→ **Exercise brief**
An exact transcript is required of the lines below, from the one containing "Expand the Организация прикрепления dropdown" through the very last; leave every picture out of it.

Entries taken from a collection:
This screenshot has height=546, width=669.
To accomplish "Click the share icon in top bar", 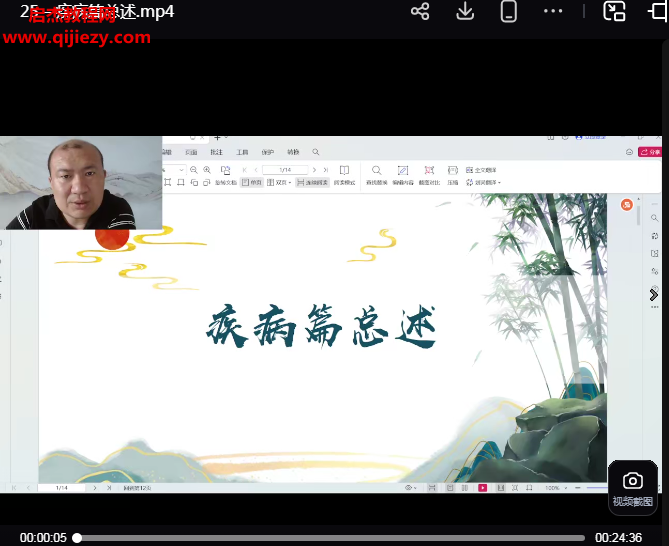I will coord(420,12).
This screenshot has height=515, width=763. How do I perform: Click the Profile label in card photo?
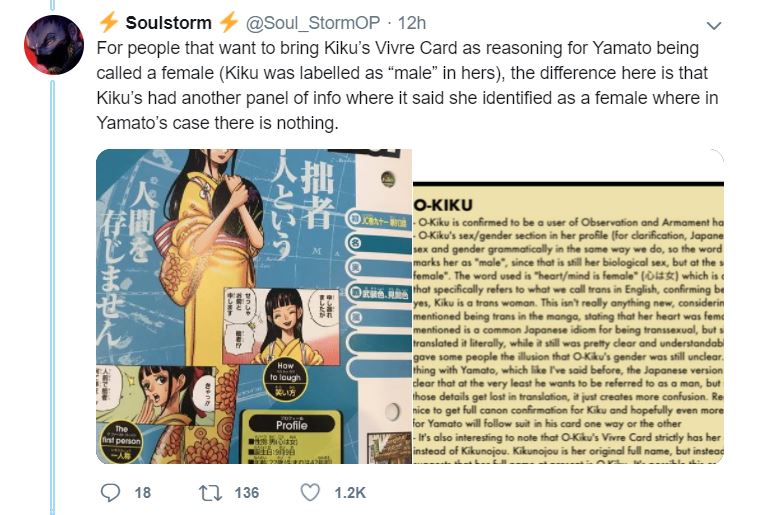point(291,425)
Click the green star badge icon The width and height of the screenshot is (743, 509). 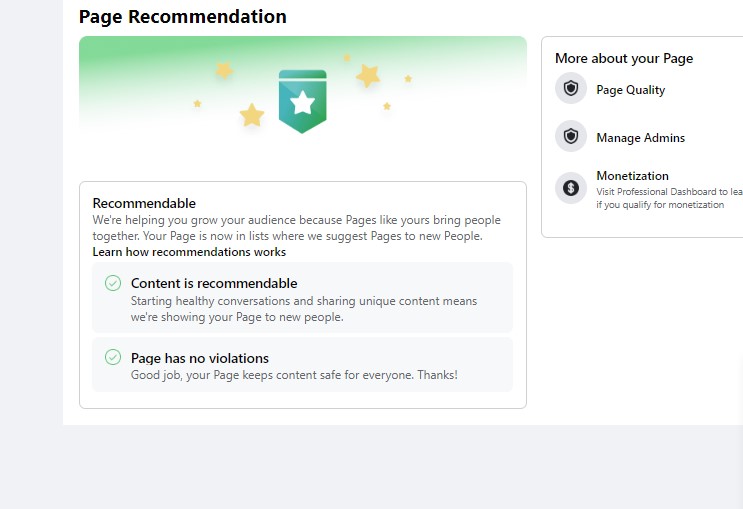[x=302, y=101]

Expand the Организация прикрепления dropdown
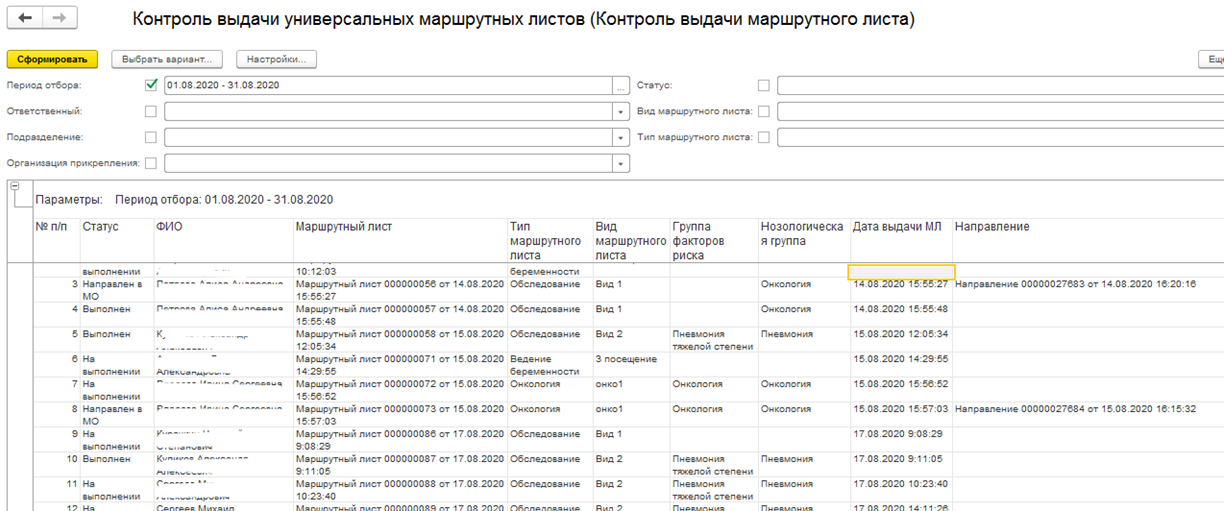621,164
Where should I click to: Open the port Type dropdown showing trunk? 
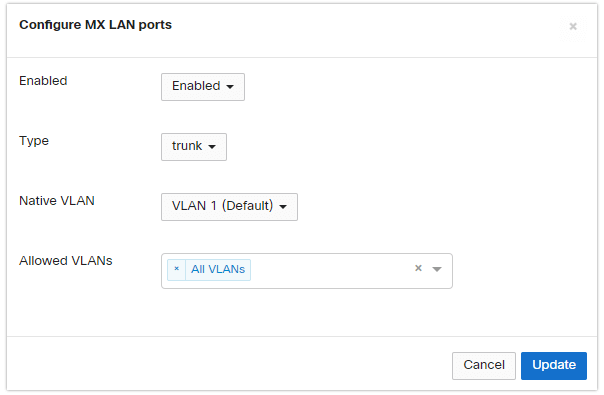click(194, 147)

→ **Task solution**
Expand the Организация прикрепления dropdown
621,164
Where should I click to: Open the port Type dropdown showing trunk? 
click(194, 147)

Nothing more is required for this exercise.